A Virtual Vegan says
It works fine in regular buttercream. I haven't tried it in meringue buttercream though. I have read that only palm oil based vegan butters are stable enough for it but whether that's true I don't know.
Noel Martinez says
Will this work for baking pastry, whether Vegan or otherwise? Making the recipe today! Very excited!
A Virtual Vegan says
Yes it's great in pastry and other baking.
Noel Martinez says
Thanks so much.
Noel Martinez says
I made it today and it was amazing. I actually used the unrefined coconut oil, as I have plenty on hand and prefer a less processed oil. I still love the flavor and think it tastes just like dairy butter. Thanks so much for a wonderful recipe. I'll be trying out more of your recipes soon...mmm feta!
A Virtual Vegan says
I'm really pleased you enjoyed it. Hope you enjoy the feta as much!
Korrin says
I just made this recipe as my 3 year old is obsessed with butter and ate the little we had left without bothering to spread it on his toast! We loved it!
Vusala says
Truly, a miraculous recipe! I am always making double batches of this recipe, and then sharing with friends and acquaintances, everyone is in love!

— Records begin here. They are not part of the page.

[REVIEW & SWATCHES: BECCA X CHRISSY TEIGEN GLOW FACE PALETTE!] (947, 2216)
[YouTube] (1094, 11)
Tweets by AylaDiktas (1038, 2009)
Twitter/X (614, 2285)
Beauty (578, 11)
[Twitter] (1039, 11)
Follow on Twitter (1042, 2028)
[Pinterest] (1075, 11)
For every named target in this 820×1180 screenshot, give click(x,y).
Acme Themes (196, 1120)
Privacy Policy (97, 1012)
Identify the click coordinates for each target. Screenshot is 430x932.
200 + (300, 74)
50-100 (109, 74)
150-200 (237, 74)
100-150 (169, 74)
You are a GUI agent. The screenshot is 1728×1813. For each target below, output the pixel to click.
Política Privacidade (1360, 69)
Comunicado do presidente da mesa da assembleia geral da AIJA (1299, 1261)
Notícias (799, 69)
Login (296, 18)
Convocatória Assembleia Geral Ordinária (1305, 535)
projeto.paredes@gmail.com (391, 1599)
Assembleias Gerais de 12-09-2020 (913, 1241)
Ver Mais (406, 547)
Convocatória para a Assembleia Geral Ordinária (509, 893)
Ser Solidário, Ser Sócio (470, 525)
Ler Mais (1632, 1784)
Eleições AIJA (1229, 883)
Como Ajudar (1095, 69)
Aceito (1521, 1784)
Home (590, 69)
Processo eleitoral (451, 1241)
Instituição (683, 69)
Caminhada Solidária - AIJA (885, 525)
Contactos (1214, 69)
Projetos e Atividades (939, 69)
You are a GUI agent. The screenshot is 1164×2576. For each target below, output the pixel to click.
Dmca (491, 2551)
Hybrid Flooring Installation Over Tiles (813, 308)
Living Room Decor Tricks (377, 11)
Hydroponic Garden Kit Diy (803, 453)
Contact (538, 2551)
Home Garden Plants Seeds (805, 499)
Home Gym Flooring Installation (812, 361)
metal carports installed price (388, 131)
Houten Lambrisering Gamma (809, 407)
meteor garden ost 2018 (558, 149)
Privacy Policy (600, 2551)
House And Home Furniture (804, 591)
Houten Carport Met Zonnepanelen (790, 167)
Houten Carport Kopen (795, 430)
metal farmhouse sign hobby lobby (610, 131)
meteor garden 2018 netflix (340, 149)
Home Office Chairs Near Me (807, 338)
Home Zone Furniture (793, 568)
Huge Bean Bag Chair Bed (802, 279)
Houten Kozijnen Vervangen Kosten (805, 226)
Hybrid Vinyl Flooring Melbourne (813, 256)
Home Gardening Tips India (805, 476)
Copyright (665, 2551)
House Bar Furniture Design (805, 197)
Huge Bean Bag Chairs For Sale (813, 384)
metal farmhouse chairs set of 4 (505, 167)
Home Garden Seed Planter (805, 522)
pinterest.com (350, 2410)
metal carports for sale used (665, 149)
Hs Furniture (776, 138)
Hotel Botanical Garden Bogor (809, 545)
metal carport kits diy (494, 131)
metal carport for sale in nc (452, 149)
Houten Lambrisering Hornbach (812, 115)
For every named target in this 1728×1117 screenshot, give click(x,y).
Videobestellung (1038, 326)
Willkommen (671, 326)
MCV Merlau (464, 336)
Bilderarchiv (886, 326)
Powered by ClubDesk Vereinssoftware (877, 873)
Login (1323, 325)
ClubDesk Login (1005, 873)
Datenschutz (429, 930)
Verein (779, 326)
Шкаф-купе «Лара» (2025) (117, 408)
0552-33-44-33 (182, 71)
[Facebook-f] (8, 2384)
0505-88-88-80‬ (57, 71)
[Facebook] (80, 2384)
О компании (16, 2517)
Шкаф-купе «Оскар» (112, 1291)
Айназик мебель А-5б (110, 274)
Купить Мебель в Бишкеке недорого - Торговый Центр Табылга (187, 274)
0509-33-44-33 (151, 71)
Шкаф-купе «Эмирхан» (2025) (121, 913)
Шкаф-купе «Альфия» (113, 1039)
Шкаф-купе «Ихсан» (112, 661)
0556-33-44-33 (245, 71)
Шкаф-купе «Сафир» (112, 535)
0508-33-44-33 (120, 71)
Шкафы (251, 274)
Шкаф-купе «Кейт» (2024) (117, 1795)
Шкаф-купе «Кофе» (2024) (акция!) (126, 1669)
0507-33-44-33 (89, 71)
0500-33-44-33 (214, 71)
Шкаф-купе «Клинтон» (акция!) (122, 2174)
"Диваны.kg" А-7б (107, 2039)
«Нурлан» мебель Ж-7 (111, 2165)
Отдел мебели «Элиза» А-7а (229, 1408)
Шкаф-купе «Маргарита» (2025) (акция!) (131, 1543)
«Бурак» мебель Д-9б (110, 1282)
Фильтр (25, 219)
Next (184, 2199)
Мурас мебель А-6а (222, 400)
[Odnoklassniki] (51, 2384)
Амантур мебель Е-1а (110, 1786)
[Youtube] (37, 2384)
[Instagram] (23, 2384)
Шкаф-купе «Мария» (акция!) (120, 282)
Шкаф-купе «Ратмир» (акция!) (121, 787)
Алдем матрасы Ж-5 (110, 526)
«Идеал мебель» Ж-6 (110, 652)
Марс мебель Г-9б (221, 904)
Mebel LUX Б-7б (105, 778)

I do think the amount indicated for the total yield is incorrect though - the 1 cup yield reference recipe makes about 2 cups actually (you can even understand it by summing up cups of ingredients in the recipe). So, you might want to correct that. Other than that, thanks a lot for this delicious recipe!<3
A Virtual Vegan says
Glad you're enjoying it! It did originally make one cup but I doubled the quantities of the recipe because people were having trouble blending such a small amount in bigger blenders. I must have forgotten to change how much it makes. It's corrected now. Thank you!
Raquel Aguilar says
Hi. Is it possible to leave out the turmeric?
A Virtual Vegan says
The turmeric is optional. It's only for colour so as long as you don't mind it not being quite so yellow then go ahead and leave it out.
Tyree says
Is there a nut free substitute for the almond flour?
A Virtual Vegan says
I have a few readers who use ground up sunflower seeds or pine nuts instead of almonds. Almonds give a more buttery flavour but the results are still ok when using these substitutes.
Angie says
What?! WOW!! I'm brand new to eating plant based and this website has saved my sanity. Just made a batch today. My son and I drizzled the remnants on some toast and were amazed. This may even fool my picky husband. Thank you!
A Virtual Vegan says
Thank you Angie! I'm really pleased you are enjoying it. It's so funny how those ingredients taste like butter eh?
Steve says
How is almond milk in this rec?
A Virtual Vegan says
I don't personally use almond milk in any savory recipes as its flavour always comes through a bit in the finished recipe. Other plant milks like cashew and oat and soy don't do that so they are always my preference. I am super picky though and a lot of people are ok with it. If you like almond milk and it's what you keep at home then you'll probably be fine with it.
carol says
This is so delish and super easy to make . I cant believe its not real butter ! When I first saw this recipe I was skeptical . Like , how can this combo of ingredients work? But wow Im super impressed . Im making a quart of this spread next week ! And it tastes even better then the vegan spread from the store .My whole vegan family loves it . I used a vita mix . And from scratch cashew milk (1/2 cup cashew nuts soaked to 1/2 cup water and 1/2 tsp. agave .
I will be trying more of your recipes this week . They all look so yummy that i cant figure out what to make first. Im so glad I found this site !!!!
Thanks
A Virtual Vegan says
So many people say the same thing. It's so hard to believe it works, but it does, as you found. Thank you for trusting my recipe and giving it a chance. I hope you enjoy my other recipes as much!